13.1. Chief Executive Officer
The Company’s Chief Executive Officer (“CEO”) is responsible for clearly allocating responsibility and delegating authority to accountable individuals to ensure that those involved are aware of their involvement and that the Conflict Officer also known to the Company as the Head of Compliance has a sufficient level of authority and independence in order to carry out their responsibilities and monitor any conflicts of interest within the Company effectively.
13.2. Senior Management
The Company’s Senior Management is required to:
- fully engage in the implementation of policies, procedures and arrangements for the identification, management and ongoing monitoring of conflicts of interest;
- adopt a holistic view to ensure the identification of potential and emerging conflicts within and across business lines and to ensure that informed judgments are made with respect to materiality;
- raise awareness and ensure compliance of relevant individuals by ensuring: regular training (including to contractors and third-party service providers’ staff) both at induction and in the form of refresher training; the clear communication of policies, procedures and expectations; that awareness of conflicts procedures forms part of the performance review/appraisal process, and that the best practice is shared throughout the Company;
- sponsor robust systems and controls and effective regular reviews to ensure that strategies and controls used to manage and mitigate risks remain appropriate and effective and that appropriate warnings and disclosures are issued to clients where necessary;
- utilize management information to remain sufficiently up-to-date and informed; and
- support an independent review of the processes and procedures in place.
13.3. Employees or/ relevant persons
Individuals are required to identify new conflicts of interest arising out of the activities/services that they perform and engage in the process to notify line management upon identifying any potential conflict.
The Company’s employees are subject to rules designed to avoid conflict of interest with activities they undertake outside the Company.
The Company’s employees will not accept any gifts other than those considered in line with the business activities undertaken by the Company and is committed to avoiding conflict of interest resulting from exclusive gifts from its clients.
13.4. Compliance Department
The Company’s Conflicts Officer is the Head of Compliance who is responsible for the day to day management of the implementation of this policy.
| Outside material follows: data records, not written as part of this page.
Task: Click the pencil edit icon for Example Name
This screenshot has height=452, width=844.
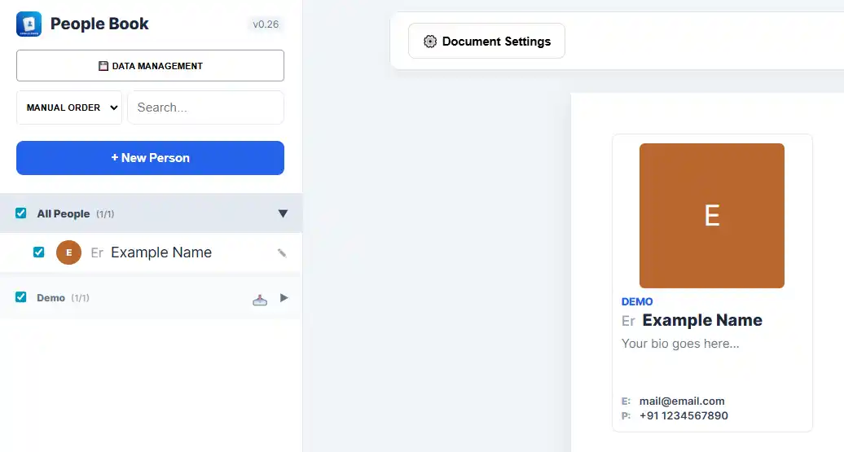Action: pos(282,253)
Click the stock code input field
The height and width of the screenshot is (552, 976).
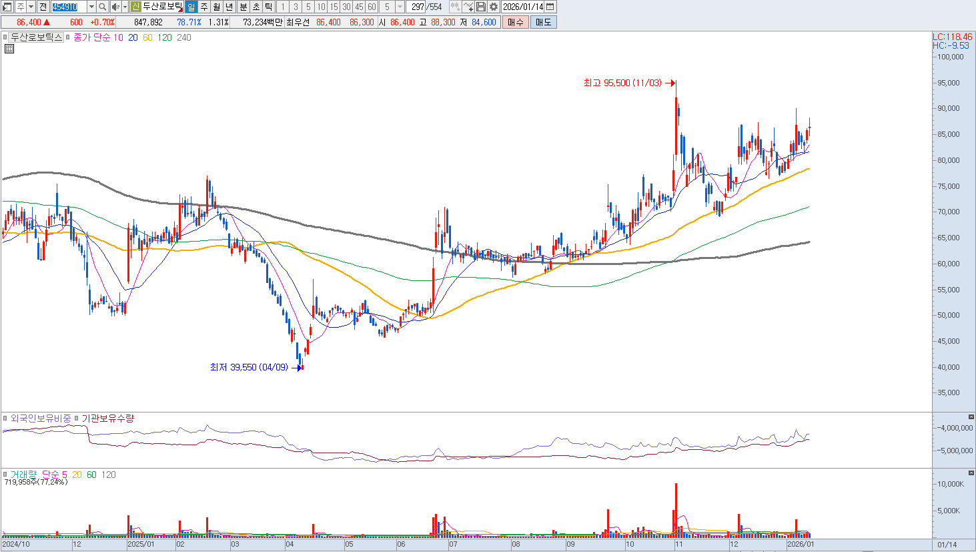[x=68, y=7]
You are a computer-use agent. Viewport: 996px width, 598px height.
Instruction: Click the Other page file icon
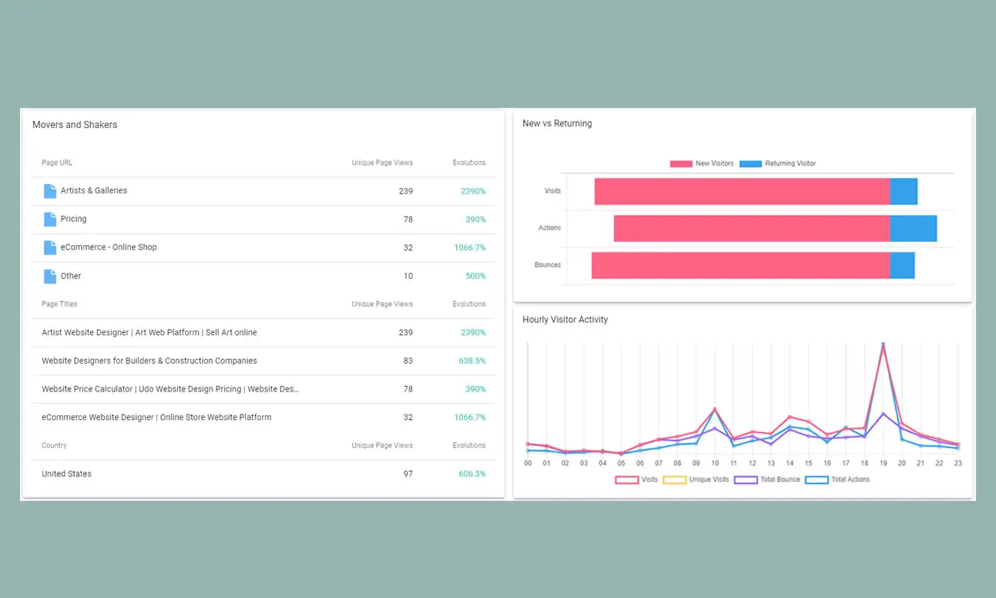point(50,276)
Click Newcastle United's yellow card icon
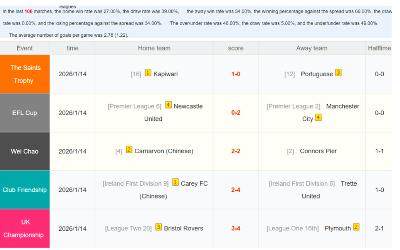The image size is (400, 250). point(168,105)
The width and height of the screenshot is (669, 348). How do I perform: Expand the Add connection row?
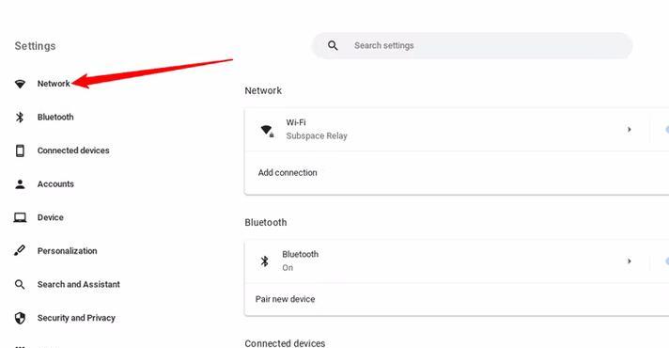pyautogui.click(x=457, y=173)
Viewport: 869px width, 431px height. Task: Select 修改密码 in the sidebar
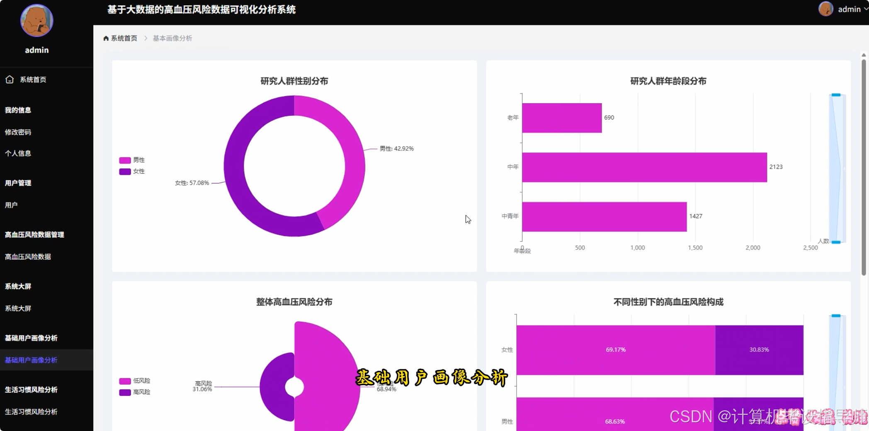point(18,132)
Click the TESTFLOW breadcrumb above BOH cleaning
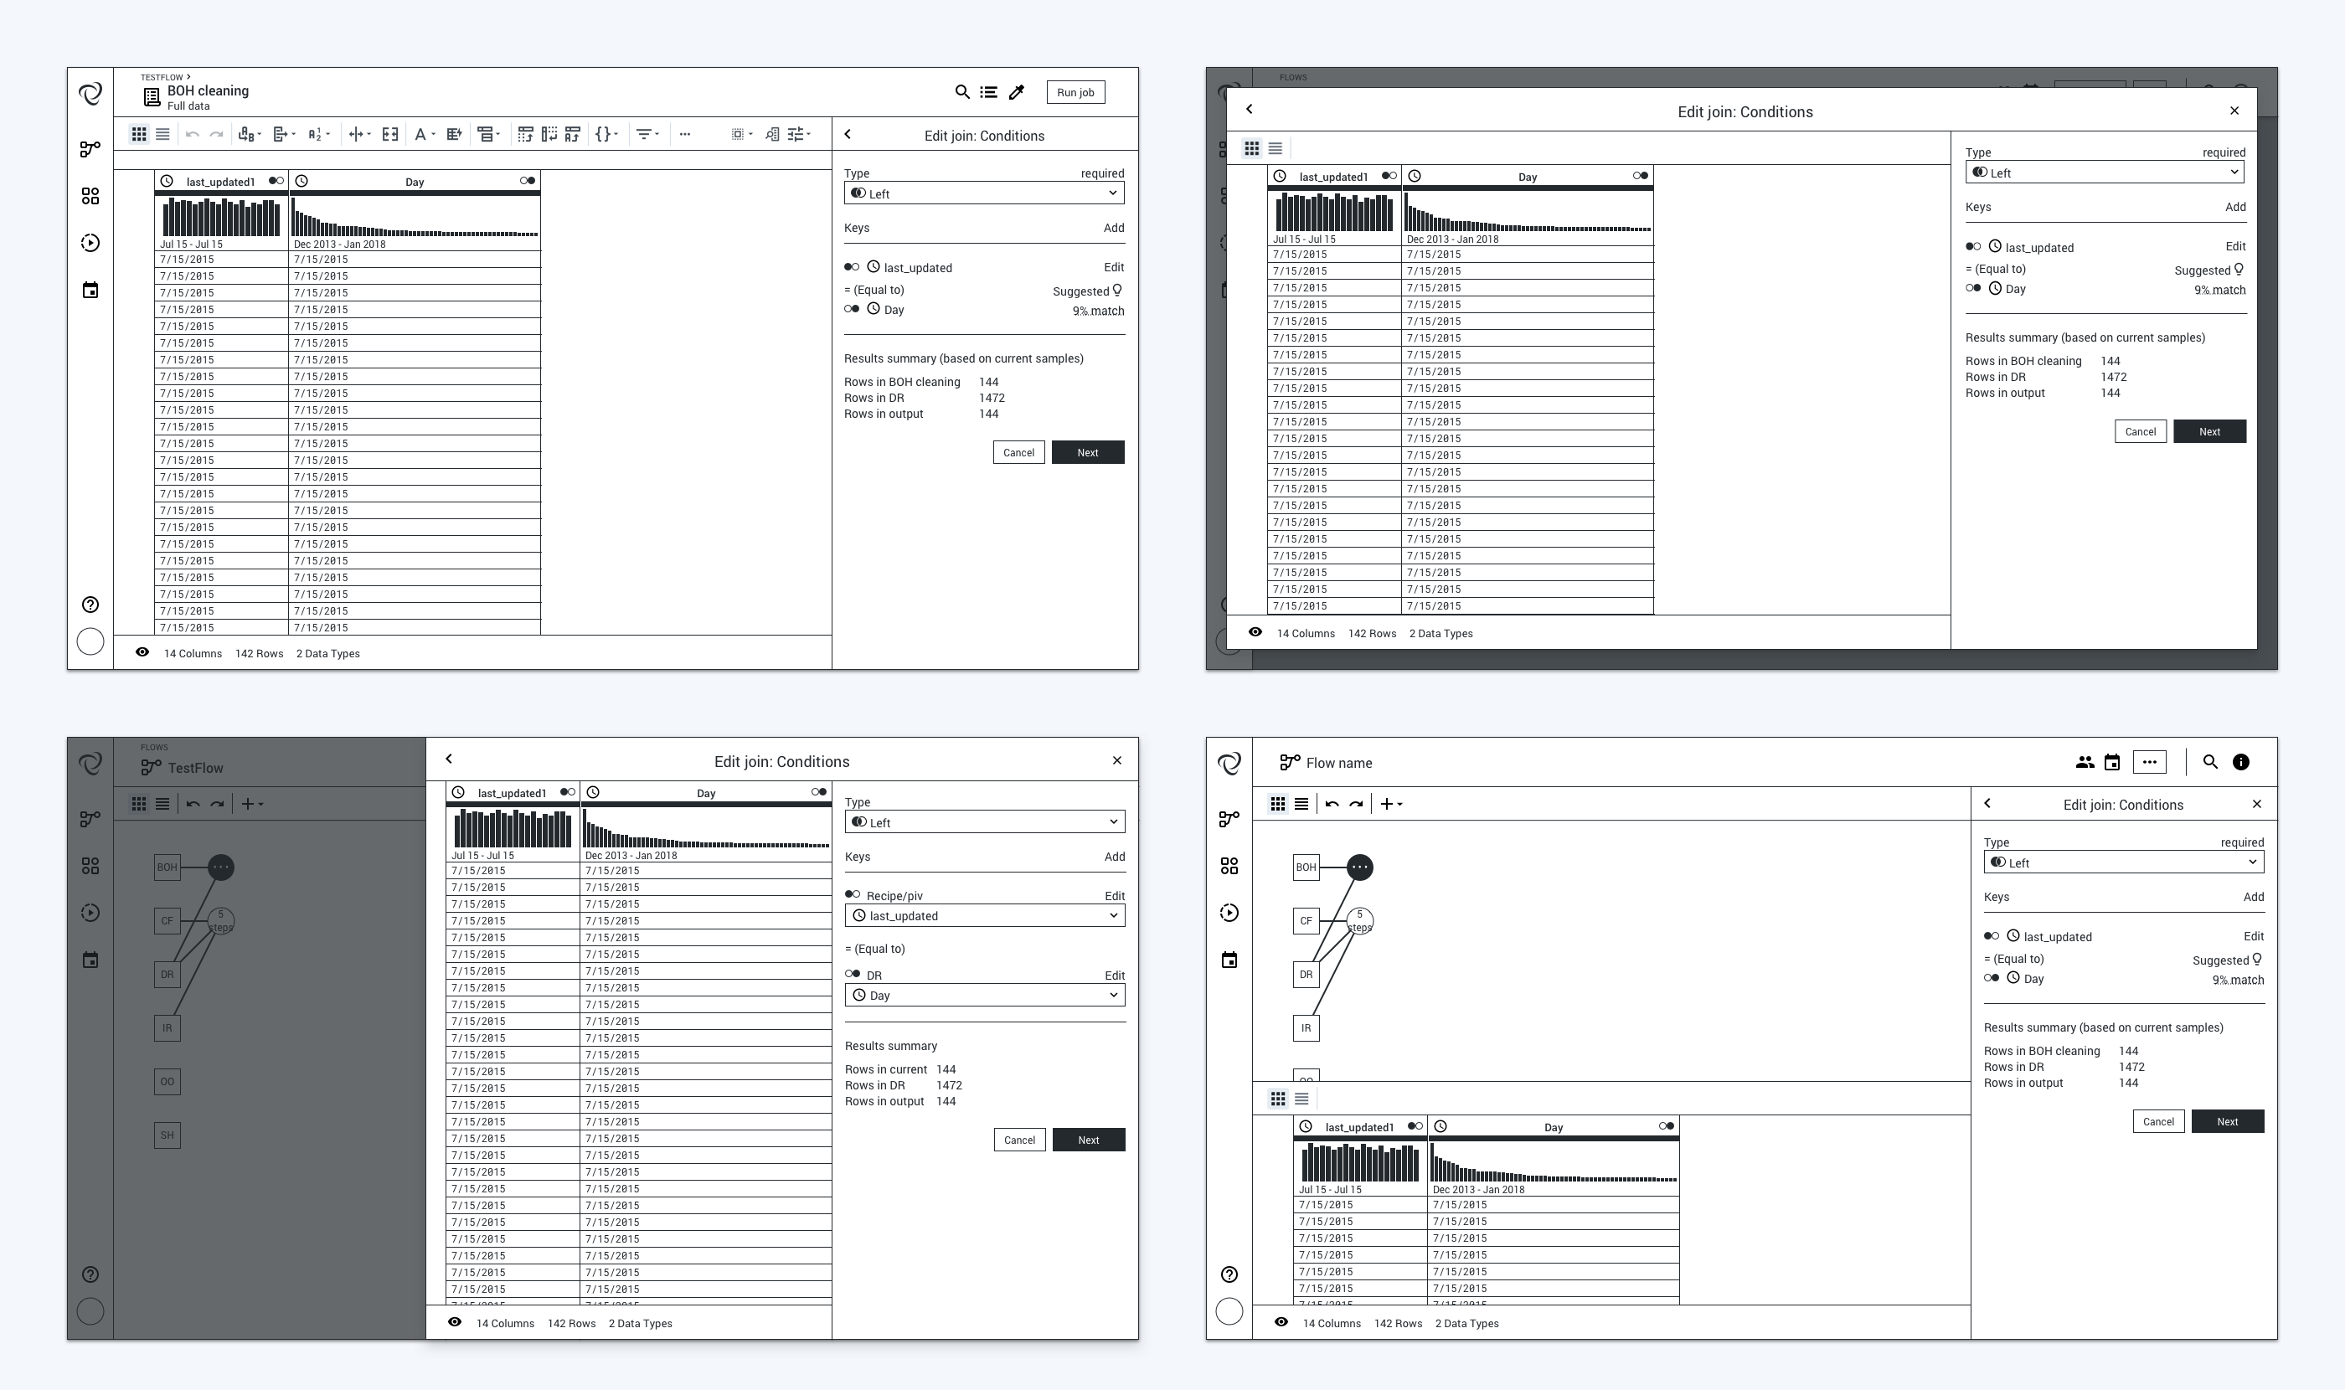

In particular he or/ his delegate, is responsible for:
- establishing the policy in relation to conflicts of interest;
- providing training oversight and aid;
- monitoring compliance with arrangements;
- the oversight of conflicts management;
- maintaining records in relation to conflicts of interest;
- reviewing and challenging the Conflicts Identification and Management Map; and
- providing appropriate internal reporting to the Board of Directors.
14. Conflicts Deadlock
Where line management cannot resolve a conflict to the satisfaction of all parties, the Compliance Head will, as the Approved Person with responsibility for Compliance and Risk, have the final say.
15. Policy Update
The Company may update this Policy from time to time, and we reserve the right to review and amend the terms of this policy and its arrangement whenever it deems appropriate as required by law. In the event that the Company materially changes this Policy the revised Policy will be uploaded in the Company’s Website.
In this respect, the client hereby agrees to accept posting of a revised Policy electronically on the Website as the actual notice of the Company to its clients. Any dispute over the Company’s Policy is subject to this notice and the Client Agreement.